Shima yanked his hair hard enough to make his eye twitch.
The shōji slid open, and Musashi reappeared with a bamboo tray balanced precariously in one hand and a grin bright enough to insult the afternoon. His hair was still damp and dripping. He knelt before Seijiro, steam lifting from the yunomi in his hands. "My shishō," he intoned like a monk and twice as loud, "your tea."
Seijiro took it with exaggerated solemnity. "Excellent." He took a sip, as if judging the boy's fate. Then, without missing a beat: "Now, Musashi, could you do the thing again?"
Musashi froze mid-bow, and his oversized eyebrows twitched. "The… thing, shishō?"
Seijiro gestured toward the courtyard, where the shōji had been pushed open to let in the early spring air, and beyond the narrow strip of engawa, the courtyard still shone with cursed energy and water. At its far end stood a new straw dummy, barely upright.
"The thing you did earlier," Seijiro repeated. "The one that destroyed half the training yard."
Musashi's entire body straightened as if a bow pulled to the limit. "With pleasure!"
He was off before anyone could tell him not to.
Rensuke folded his arms, and Seijiro shifted just enough to rest one elbow on his knee, still sprawling but visibly alert. The grin remained as his eyes focused, tracking every line of the boy's movement with that particular brightness they took on when his Six Eyes worked overtime. "Niten Ichi-ryū," he murmured.
Rensuke turned to him. "His cursed technique?"
"Or just the name of his sword style," Seijiro said. "Maybe both. Either way… Watch."

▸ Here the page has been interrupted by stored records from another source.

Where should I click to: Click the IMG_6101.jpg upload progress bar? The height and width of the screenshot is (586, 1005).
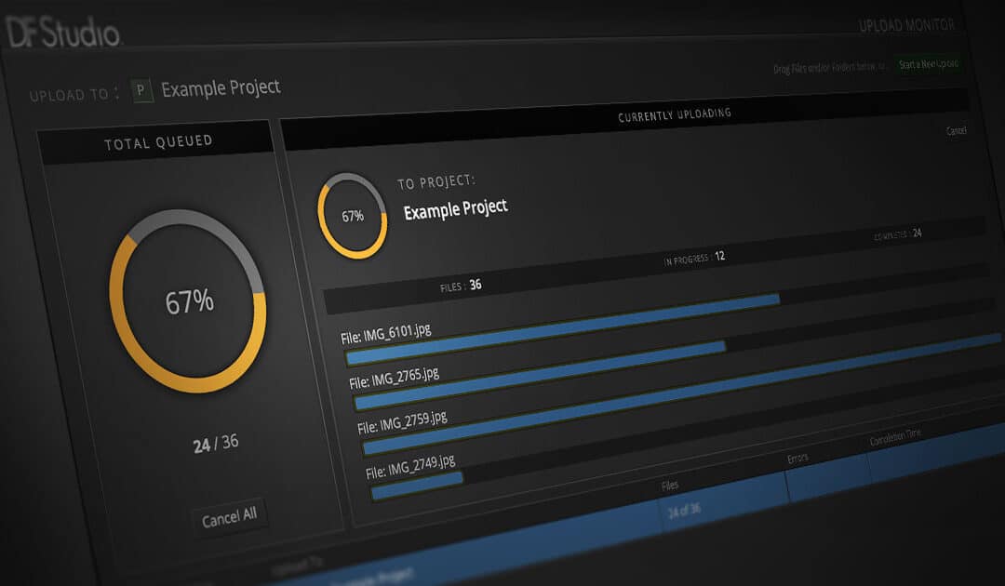562,327
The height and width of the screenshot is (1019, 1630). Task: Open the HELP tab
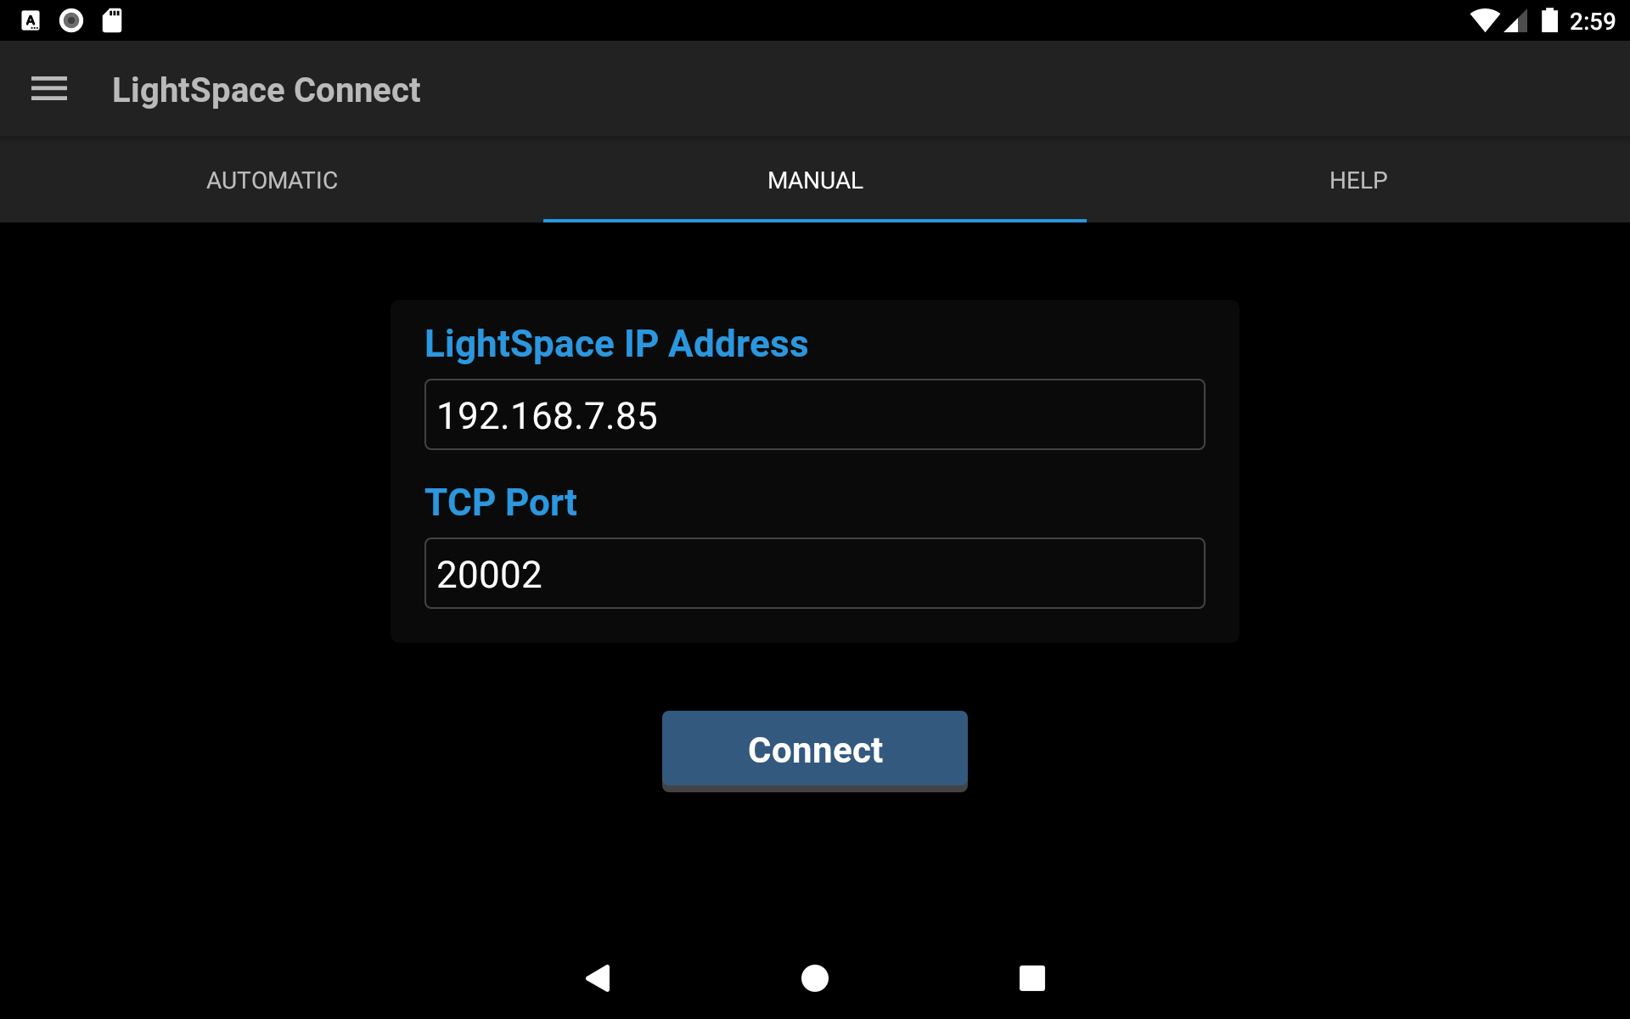coord(1357,180)
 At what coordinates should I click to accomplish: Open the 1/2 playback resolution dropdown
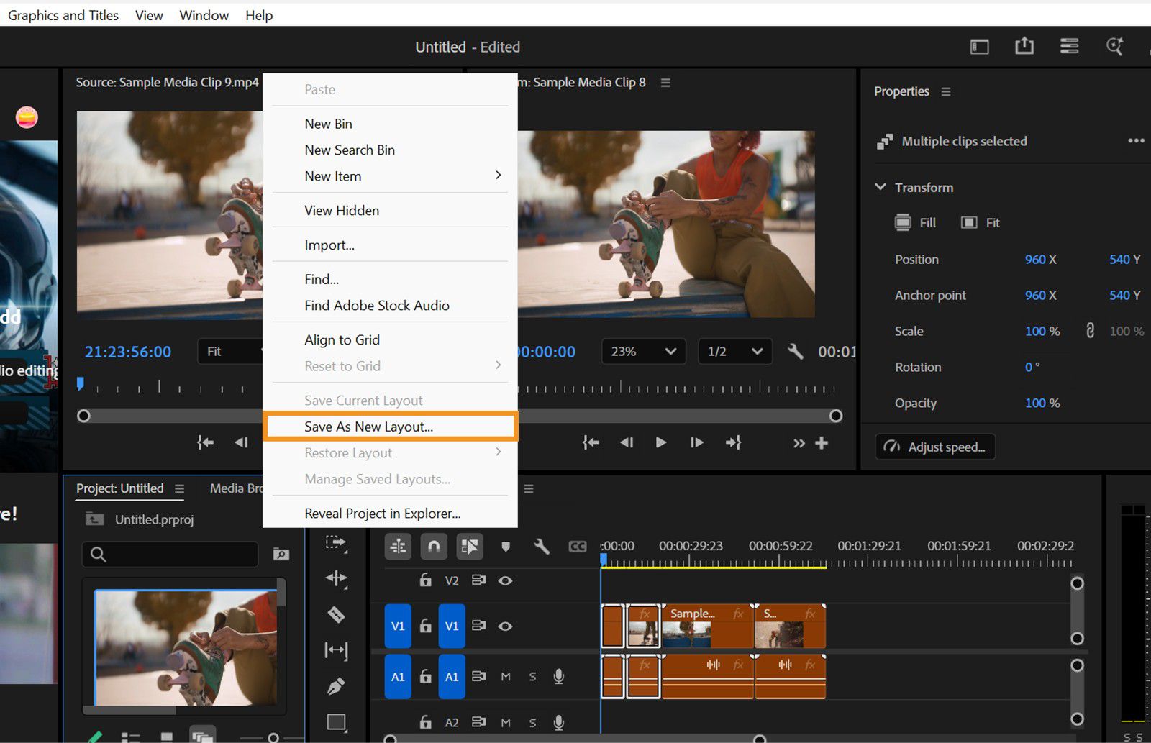coord(734,352)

Outside, Musashi inhaled, planted his feet, and struck a pose so unnecessarily theatrical. Both bokken raised, spine straight, braid snapping behind him like a banner. Then he shouted, with the full volume of a man who clearly believed named attacks should be heard:
"Suiyōsen!"
The word split the air as he spun his bokken at once. For a heartbeat, nothing happened. Then the dummy parted cleanly down the middle. So did the wall behind it. Cursed energy crashed outward a breath later in water, pressurized and violent, ripping across the courtyard in a line that smashed through wood and stone before collapsing into a flood of churning runoff. Puddles spread instantly across the ground, and one panel gave way entirely and leaned sideways.

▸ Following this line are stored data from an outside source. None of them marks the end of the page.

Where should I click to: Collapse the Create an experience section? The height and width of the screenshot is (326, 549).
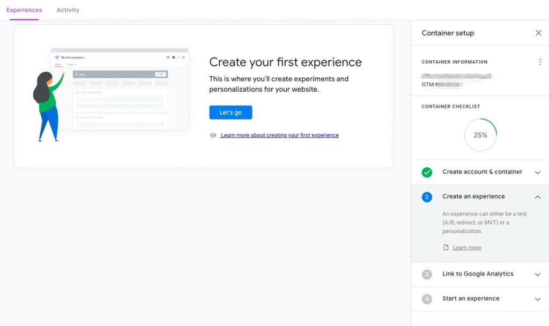(538, 196)
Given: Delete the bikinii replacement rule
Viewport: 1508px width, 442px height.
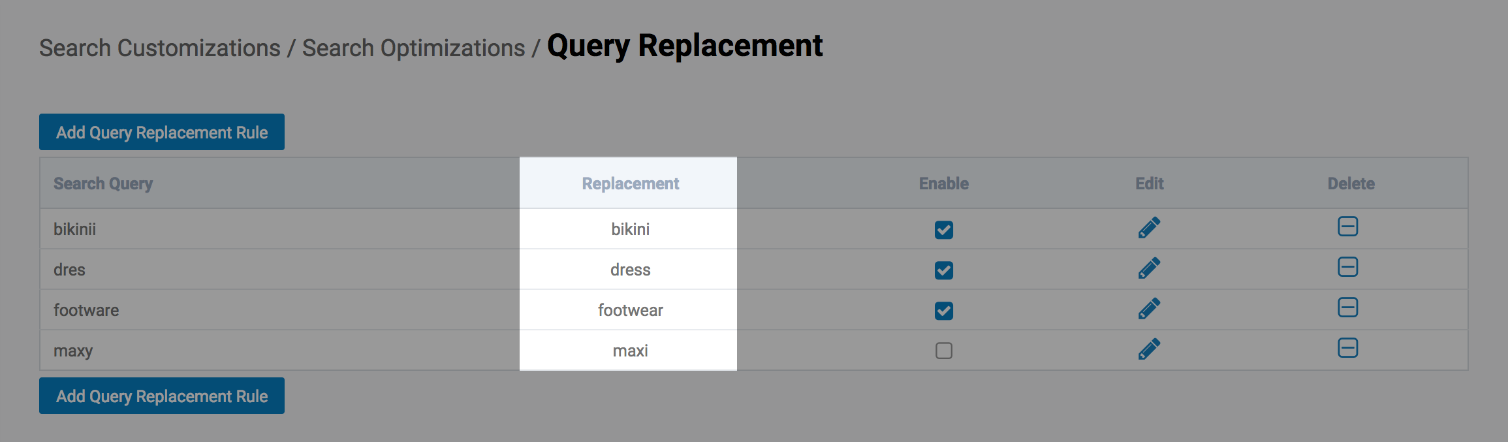Looking at the screenshot, I should click(x=1347, y=227).
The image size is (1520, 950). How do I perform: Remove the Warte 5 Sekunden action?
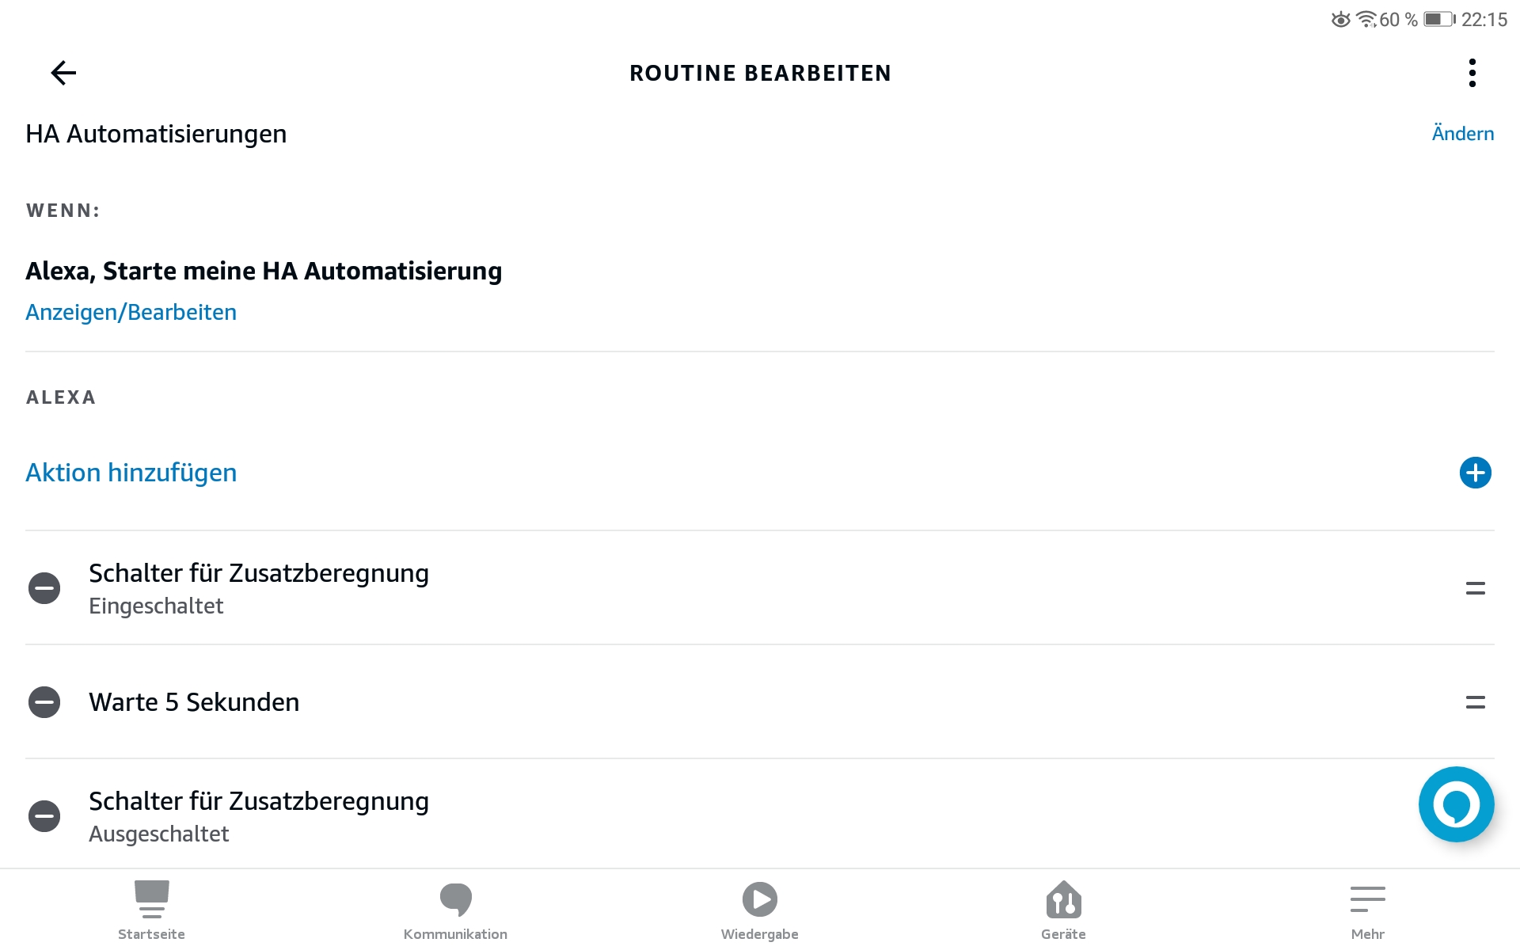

Shima stared at the wreckage without expression; then she resumed braiding Seijiro's hair. There were now at least eight tiny braids in his hair, none of them straight, all of them punitive.

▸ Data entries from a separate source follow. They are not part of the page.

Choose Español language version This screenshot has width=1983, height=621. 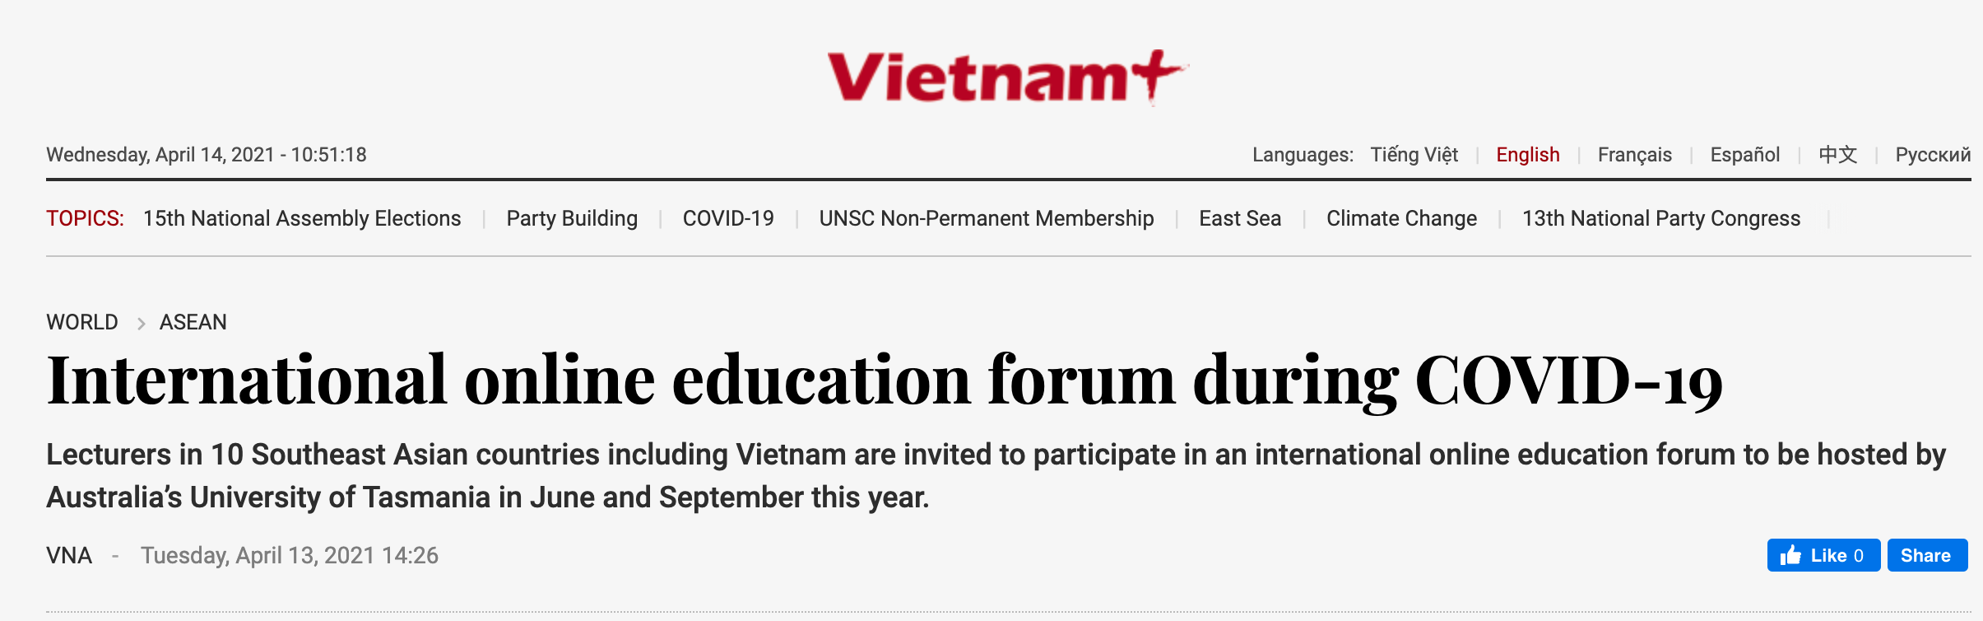click(1744, 155)
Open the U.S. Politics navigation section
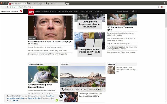 point(46,11)
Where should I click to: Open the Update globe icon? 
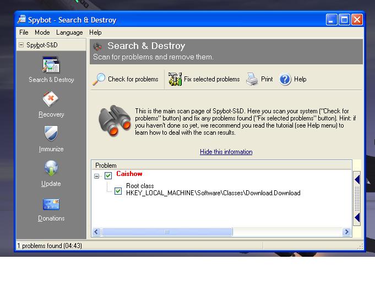[51, 169]
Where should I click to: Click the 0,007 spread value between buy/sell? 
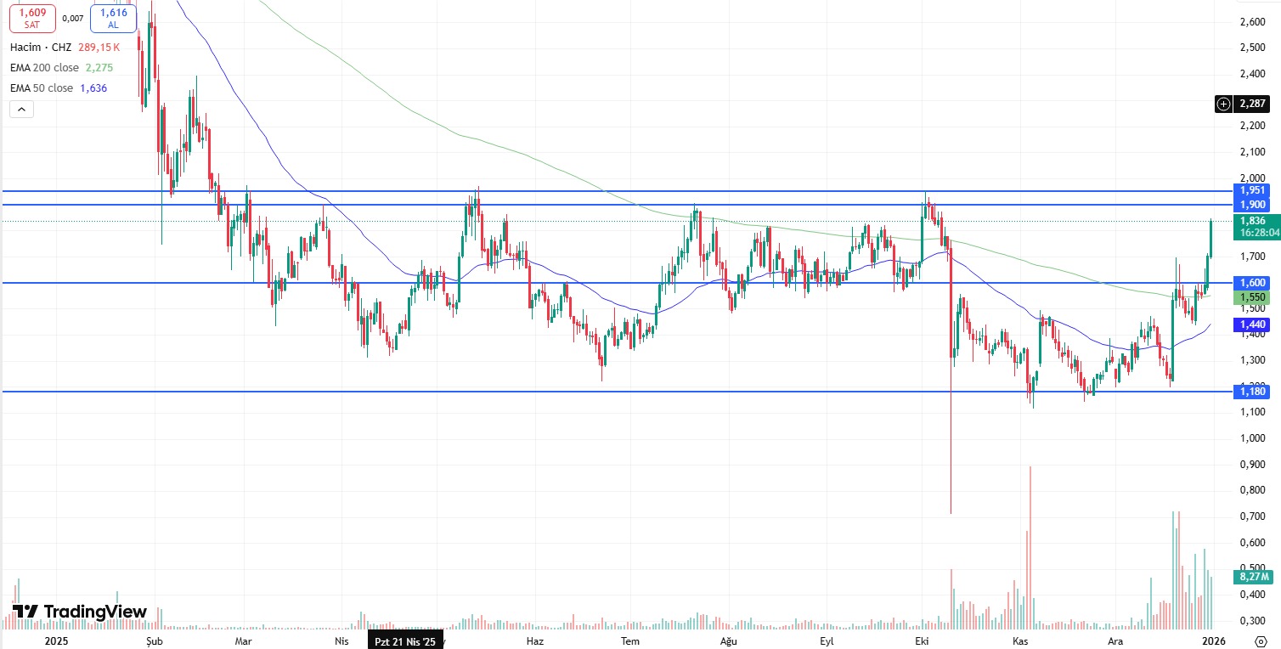(73, 18)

Rensuke's frown deepened. "Impressive," he admitted. "But he is shouting the name of his attack before using it. Loudly. Only an idiot would do that."
The idiot in question had already turned back toward them with a beaming smile, standing ankle-deep in the consequences of his own performance. The far wall now bore a clean vertical scar.
Rensuke did not even bother when adding, "And now the courtyard is flooded. Again."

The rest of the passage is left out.